Huge sparse array construction

Hello,
I have a huge sparse matrix (1 million x 1 million) which I am trying to efficiently construct. I am using the following code:

D_matrix = sparse(I, J, V)
dropzeros!(D_matrix,trim = true)

Where I,J and V are very long vectors. This line use the following resources:

  7.964829 seconds (56 allocations: 6.505 GiB, 19.91% gc time)

I was wondering if there is any way to reduce the memory consumption here. I thought of something like splitting the vectors into two and assigning the first half, then free it, then GC.gc(), then the other half. Is there any other way to save some memory here?

How many entries does your sparse matrix have? Is there any reason to think that Julia is using much more memory than the space required to actually store your sparse matrix?

2 Likes

Is V full of zeros? If so, delete them first.

1 Like

Not really. I tried that, no big difference.

Ok, then how long are I,J, and V?

length(V) = 217778220
length(I) = 217778220
length(J) = 217778220

If you can generate the non-zero entries of the sparse matrix by columns you can easily beat the sparse method by constructing the internal fields of SparseMatrixCSC directly. I do that often, but be advised that such an approach is not guaranteed to remain valid if somebody refactors the SparseMatrixCSC implementation at some point.

3 Likes

If you have 217778220 nonzero entries, then just storing the values (as 64-bit floating-point numbers) and indices (as 64-bit integers) requires

3 * 217778220 * 8 / 2^30

GiB, or 4.87GiB. So, the memory usage of 6.5GiB is not that surprising (that is, it indicates that there is a 34% overhead of allocated memory in the process of constructing the sparse-matrix data structure, which is not particularly large). You could save a bit of memory (33%) by using 32-bit integers for the indices, but fundamentally you will need several GiB for this matrix (unless there is some other structure you can exploit besides sparsity).

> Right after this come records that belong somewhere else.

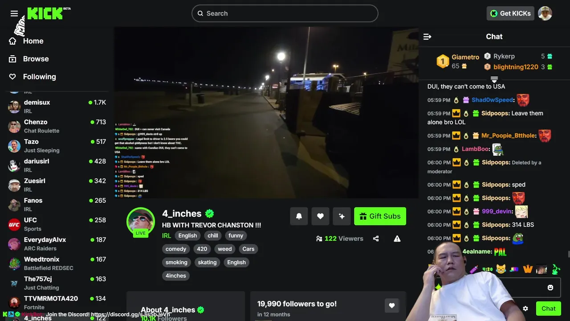This screenshot has width=570, height=321.
Task: Share the stream via share icon
Action: point(376,239)
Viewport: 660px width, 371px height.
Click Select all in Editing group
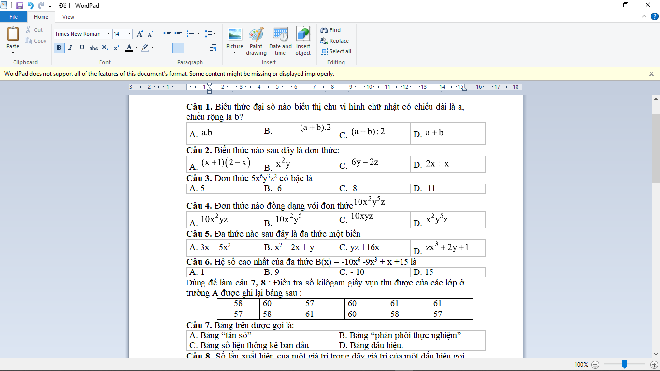click(336, 51)
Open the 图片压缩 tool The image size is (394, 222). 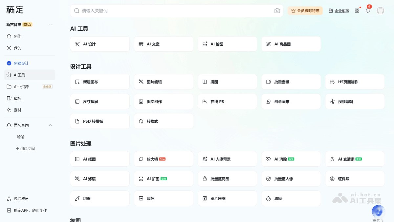tap(227, 198)
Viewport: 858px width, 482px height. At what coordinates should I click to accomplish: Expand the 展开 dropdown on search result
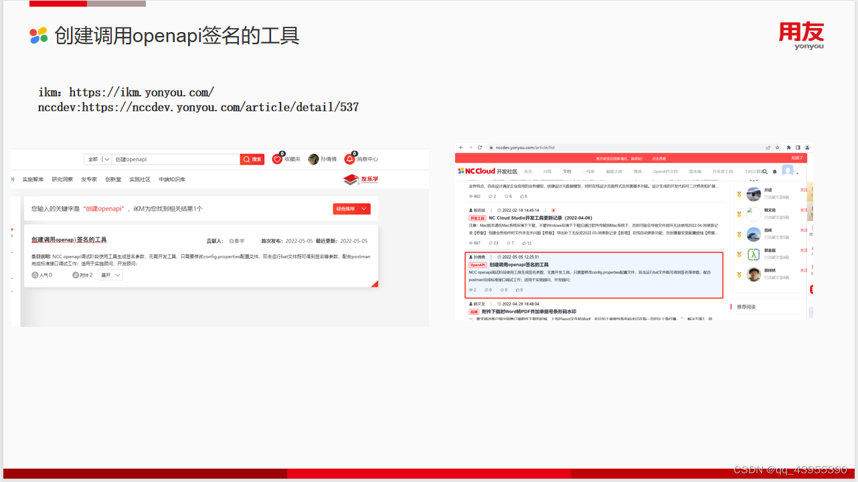coord(108,274)
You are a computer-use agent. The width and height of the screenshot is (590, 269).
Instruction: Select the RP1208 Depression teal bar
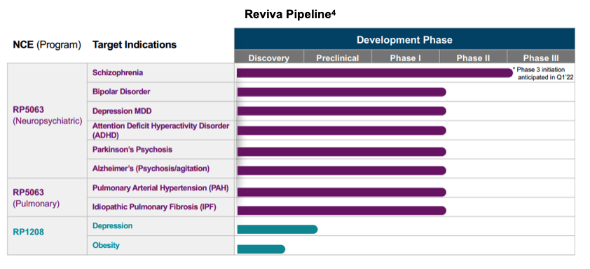[x=277, y=230]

As @pablosanjose suggests, if you generate the CSC sparse format directly, instead of (I,J,V) data, then you can avoid allocating the sparse data twice so you can save a factor of 2 (or a little more, since the overhead goes away), and it will be faster.

6 Likes

Could you show an example how?
Maybe if it is so useful it should become official (At least to keep the option to do so, maybe the technic could change over time).

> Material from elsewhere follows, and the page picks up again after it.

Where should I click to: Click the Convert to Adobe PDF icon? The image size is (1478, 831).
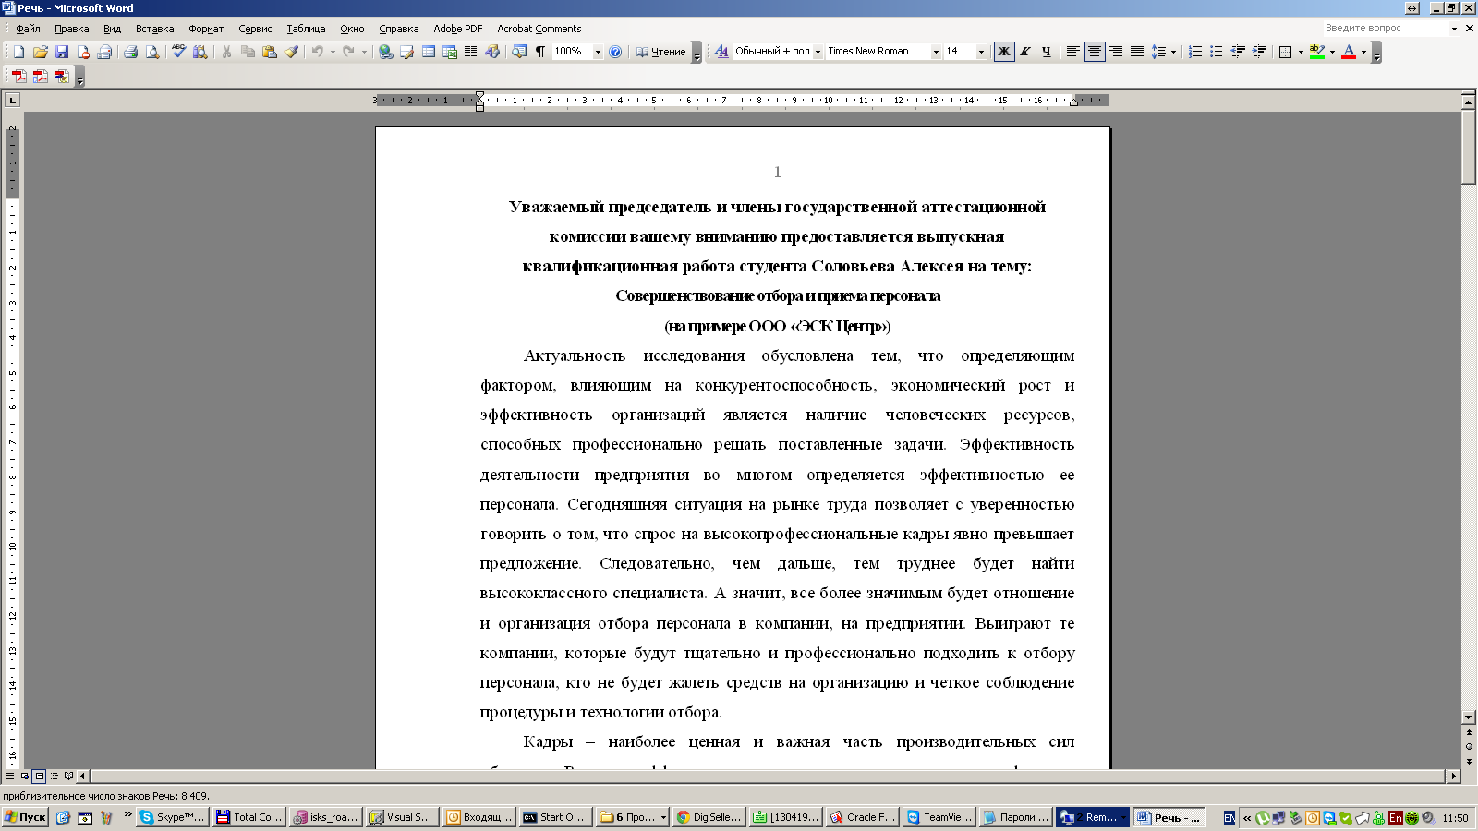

By the way, what about representing I and J in more elegant way? Some kind of iterator or concatenation of ranges as usually they have some kind of special form.

1 Like

I have some iterators in my (WIP) Quantica.jl package that I use for such a thing (in src/iterators.jl). The idea is to use an iterator a constructor s=SparseMatrixBuilder{T}() to which we can push an element val::T to a given row by subsequent calls to pushtocolumn!(s, row, val). When a column is done you jump to the next column with finalizecolumn!(s). At the end you get your sparse matrix with sparse(s). Internally, this just builds the SparseMatrixCSC struct incrementally. A small, slightly silly example

julia> using Quantica, SparseArrays

julia> nnonzeros = 217778220; n = 10^6; V = rand(nnonzeros);

julia> function growmatrix(V::Vector{T}, nrows) where {T}
           s = Quantica.SparseMatrixBuilder{T}()
           row = 0
           Δrow = nrows ÷ 10
           for val in V
               row + Δrow > nrows && Quantica.finalizecolumn!(s)
               row = rem(row + Δrow - 1, nrows) + 1
               Quantica.pushtocolumn!(s, row, val)
           end
           return sparse(s)
       end

julia> @time m = growmatrix(V, n);
 22.052439 seconds (68.88 k allocations: 3.637 GiB, 2.92% gc time)

This particular example appears quite a bit slower than your direct sparse call, but at least uses around half the memory. Not sure how useful this kind of approach is for the OP’s case

EDIT: the iterator above has itself some overhead because it sorts each column after it is pushed. If the input data is already column-sorted, that overhead could be reduced.

2 Likes